Initial commit

2025-11-30 08:30:10 +08:00
commit f0bd18fb4e
824 changed files with 331919 additions and 0 deletions
--- a/skills/torch_geometric/references/transforms_reference.md
+++ b/skills/torch_geometric/references/transforms_reference.md
@@ -0,0 +1,679 @@
+# PyTorch Geometric Transforms Reference
+
+This document provides a comprehensive reference of all transforms available in `torch_geometric.transforms`.
+
+## Overview
+
+Transforms modify `Data` or `HeteroData` objects before or during training.

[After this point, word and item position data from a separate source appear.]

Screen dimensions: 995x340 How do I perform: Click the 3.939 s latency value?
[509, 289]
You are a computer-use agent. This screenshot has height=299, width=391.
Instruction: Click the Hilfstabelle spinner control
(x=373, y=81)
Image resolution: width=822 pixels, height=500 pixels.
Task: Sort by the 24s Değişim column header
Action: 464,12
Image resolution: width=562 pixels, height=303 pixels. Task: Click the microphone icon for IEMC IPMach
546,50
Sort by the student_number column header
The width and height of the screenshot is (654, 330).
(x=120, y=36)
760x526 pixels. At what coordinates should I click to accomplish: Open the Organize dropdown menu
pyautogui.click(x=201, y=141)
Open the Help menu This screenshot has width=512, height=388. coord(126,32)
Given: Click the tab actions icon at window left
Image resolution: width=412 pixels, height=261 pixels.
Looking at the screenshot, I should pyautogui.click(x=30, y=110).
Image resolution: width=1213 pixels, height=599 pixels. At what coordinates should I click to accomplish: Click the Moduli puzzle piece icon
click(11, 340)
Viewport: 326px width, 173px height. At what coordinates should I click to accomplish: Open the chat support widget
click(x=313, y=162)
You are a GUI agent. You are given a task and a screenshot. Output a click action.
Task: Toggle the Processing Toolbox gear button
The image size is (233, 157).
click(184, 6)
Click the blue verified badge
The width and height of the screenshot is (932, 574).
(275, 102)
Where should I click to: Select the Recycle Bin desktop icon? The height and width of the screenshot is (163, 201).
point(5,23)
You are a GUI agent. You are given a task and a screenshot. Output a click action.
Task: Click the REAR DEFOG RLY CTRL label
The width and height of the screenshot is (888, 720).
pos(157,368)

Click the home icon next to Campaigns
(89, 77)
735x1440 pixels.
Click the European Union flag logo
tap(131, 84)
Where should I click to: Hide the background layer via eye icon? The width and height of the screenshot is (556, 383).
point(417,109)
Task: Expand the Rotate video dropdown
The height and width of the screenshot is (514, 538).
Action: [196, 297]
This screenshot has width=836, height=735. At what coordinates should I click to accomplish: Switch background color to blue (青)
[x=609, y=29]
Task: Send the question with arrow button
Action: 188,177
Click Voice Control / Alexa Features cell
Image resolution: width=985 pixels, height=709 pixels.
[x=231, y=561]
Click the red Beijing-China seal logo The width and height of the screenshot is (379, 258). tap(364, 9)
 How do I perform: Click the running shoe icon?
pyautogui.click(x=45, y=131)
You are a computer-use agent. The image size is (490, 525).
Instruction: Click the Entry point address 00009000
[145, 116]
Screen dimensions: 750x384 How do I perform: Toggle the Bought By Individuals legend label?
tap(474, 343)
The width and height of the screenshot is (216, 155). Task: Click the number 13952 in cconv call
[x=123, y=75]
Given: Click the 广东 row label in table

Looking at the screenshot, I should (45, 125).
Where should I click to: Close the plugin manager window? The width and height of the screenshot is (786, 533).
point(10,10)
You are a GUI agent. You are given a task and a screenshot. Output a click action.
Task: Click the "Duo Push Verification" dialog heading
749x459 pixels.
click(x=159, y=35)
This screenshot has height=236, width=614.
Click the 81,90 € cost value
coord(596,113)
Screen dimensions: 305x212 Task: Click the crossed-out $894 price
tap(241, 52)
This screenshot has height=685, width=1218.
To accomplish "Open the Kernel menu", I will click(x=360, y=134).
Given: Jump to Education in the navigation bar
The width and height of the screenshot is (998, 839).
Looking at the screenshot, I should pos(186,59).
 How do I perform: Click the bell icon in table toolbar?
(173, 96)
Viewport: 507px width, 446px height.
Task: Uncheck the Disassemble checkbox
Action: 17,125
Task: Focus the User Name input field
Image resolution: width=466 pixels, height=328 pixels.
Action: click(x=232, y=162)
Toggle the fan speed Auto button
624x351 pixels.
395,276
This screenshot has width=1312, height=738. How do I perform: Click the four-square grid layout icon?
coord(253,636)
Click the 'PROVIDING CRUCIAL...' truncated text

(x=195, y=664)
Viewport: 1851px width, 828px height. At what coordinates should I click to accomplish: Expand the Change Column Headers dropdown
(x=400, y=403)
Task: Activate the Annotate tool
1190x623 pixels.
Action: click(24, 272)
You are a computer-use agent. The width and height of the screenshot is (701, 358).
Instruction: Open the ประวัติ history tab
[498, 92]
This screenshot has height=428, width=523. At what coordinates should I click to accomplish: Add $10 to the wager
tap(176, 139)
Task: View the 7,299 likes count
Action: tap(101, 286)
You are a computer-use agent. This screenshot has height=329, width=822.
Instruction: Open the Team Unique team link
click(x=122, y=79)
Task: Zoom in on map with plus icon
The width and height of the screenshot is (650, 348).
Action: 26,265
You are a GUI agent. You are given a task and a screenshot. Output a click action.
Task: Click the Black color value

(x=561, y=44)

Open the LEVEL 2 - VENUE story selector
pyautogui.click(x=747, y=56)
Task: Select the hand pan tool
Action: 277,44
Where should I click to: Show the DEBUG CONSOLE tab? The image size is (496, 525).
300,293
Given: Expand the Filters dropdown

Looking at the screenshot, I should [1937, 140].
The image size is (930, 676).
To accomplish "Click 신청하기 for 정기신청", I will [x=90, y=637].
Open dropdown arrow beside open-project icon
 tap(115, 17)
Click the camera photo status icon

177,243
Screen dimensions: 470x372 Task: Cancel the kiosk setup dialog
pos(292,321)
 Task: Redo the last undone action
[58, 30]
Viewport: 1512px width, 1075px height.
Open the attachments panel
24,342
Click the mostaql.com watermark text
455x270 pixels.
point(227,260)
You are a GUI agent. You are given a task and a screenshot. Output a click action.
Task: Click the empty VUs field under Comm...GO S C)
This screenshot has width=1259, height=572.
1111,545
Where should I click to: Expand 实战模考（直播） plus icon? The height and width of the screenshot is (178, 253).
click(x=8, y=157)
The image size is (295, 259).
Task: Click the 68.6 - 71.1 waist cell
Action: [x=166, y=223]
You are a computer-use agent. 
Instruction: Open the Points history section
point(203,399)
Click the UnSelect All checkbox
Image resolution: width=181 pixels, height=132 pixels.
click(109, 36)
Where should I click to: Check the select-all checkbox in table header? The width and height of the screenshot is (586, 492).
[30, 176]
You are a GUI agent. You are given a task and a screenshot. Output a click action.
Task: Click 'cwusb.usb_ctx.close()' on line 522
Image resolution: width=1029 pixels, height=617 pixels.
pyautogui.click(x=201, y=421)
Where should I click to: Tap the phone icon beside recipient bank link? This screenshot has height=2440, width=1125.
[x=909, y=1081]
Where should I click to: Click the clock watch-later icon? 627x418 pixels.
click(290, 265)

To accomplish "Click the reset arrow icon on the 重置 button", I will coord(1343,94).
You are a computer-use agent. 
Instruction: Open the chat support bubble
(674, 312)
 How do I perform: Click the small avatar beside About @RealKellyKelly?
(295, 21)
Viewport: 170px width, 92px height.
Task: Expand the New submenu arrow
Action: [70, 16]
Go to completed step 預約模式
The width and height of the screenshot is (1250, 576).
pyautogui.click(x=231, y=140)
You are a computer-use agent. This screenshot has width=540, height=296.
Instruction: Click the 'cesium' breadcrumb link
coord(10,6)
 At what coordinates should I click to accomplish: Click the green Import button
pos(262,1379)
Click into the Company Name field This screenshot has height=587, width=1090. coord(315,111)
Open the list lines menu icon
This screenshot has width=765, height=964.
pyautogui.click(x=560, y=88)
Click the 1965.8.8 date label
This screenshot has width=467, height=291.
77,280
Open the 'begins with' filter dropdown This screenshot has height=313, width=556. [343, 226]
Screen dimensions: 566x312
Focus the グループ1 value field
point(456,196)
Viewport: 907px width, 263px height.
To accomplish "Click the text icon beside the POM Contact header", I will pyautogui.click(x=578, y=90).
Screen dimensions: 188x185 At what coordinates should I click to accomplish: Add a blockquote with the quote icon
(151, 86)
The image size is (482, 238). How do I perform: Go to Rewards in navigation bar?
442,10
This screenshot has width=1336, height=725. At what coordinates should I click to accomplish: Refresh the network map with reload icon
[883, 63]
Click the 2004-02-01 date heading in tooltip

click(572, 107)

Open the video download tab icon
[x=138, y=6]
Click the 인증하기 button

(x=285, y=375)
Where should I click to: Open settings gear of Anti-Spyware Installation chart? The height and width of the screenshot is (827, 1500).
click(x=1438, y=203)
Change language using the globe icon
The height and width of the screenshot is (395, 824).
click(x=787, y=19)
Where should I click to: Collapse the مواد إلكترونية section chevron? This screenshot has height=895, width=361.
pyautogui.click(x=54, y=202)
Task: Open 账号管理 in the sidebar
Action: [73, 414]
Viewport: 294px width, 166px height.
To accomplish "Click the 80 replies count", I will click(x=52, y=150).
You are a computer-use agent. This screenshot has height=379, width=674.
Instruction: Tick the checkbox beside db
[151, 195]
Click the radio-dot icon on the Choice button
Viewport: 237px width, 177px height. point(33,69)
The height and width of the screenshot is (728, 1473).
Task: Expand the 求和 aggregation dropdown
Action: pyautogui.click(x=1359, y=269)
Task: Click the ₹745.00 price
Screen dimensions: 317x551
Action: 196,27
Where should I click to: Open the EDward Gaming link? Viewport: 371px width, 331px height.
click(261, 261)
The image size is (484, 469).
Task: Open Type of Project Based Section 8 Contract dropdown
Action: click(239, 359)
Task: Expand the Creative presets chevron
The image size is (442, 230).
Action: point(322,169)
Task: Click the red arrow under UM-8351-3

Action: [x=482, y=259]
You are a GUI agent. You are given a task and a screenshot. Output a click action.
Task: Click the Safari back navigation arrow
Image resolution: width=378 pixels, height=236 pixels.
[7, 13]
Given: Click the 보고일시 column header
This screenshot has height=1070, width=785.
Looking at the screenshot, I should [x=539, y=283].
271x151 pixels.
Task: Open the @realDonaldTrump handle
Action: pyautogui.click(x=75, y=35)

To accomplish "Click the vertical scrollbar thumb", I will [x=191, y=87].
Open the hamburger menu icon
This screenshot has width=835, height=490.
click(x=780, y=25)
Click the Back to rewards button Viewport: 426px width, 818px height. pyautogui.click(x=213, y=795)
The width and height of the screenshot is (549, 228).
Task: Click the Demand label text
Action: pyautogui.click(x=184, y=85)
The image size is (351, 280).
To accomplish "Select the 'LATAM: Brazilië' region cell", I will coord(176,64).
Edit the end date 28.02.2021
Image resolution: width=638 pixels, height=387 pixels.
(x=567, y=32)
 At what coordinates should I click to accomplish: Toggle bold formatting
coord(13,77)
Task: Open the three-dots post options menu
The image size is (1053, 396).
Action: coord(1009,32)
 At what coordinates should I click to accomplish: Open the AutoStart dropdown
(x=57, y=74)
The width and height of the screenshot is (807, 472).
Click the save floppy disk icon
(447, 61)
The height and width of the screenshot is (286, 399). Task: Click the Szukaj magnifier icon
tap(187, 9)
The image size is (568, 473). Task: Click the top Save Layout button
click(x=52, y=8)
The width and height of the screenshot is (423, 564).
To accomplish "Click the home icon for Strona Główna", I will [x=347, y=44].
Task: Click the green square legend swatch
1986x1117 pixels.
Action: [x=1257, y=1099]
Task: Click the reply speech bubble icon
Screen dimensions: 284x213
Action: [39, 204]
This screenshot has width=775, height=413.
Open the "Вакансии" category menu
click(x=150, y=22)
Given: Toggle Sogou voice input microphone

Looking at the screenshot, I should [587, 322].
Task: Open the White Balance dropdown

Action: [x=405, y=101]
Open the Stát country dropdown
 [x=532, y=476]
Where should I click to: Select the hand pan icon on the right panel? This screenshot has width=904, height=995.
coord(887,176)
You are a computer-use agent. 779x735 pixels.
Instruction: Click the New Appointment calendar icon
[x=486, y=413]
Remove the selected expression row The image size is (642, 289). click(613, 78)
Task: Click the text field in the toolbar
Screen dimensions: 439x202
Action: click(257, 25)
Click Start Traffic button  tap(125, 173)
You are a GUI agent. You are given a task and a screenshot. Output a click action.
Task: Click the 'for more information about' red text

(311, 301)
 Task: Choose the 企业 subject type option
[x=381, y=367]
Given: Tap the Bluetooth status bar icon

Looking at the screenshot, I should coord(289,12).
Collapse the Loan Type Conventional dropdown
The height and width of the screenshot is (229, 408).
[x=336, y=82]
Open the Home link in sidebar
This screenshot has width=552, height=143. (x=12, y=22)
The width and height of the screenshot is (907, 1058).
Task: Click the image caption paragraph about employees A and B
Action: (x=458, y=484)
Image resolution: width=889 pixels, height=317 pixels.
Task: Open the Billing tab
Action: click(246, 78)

Apply them via:
+
+```python
+# During dataset loading
+dataset = MyDataset(root='/tmp', transform=MyTransform())
+
+# Apply to individual data
+transform = MyTransform()
+data = transform(data)
+
+# Compose multiple transforms
+from torch_geometric.transforms import Compose
+transform = Compose([Transform1(), Transform2(), Transform3()])
+```
+
+## General Transforms
+
+### NormalizeFeatures
+**Purpose**: Row-normalizes node features to sum to 1
+**Use case**: Feature scaling, probability-like features
+```python
+from torch_geometric.transforms import NormalizeFeatures
+transform = NormalizeFeatures()
+```
+
+### ToDevice
+**Purpose**: Transfers data to specified device (CPU/GPU)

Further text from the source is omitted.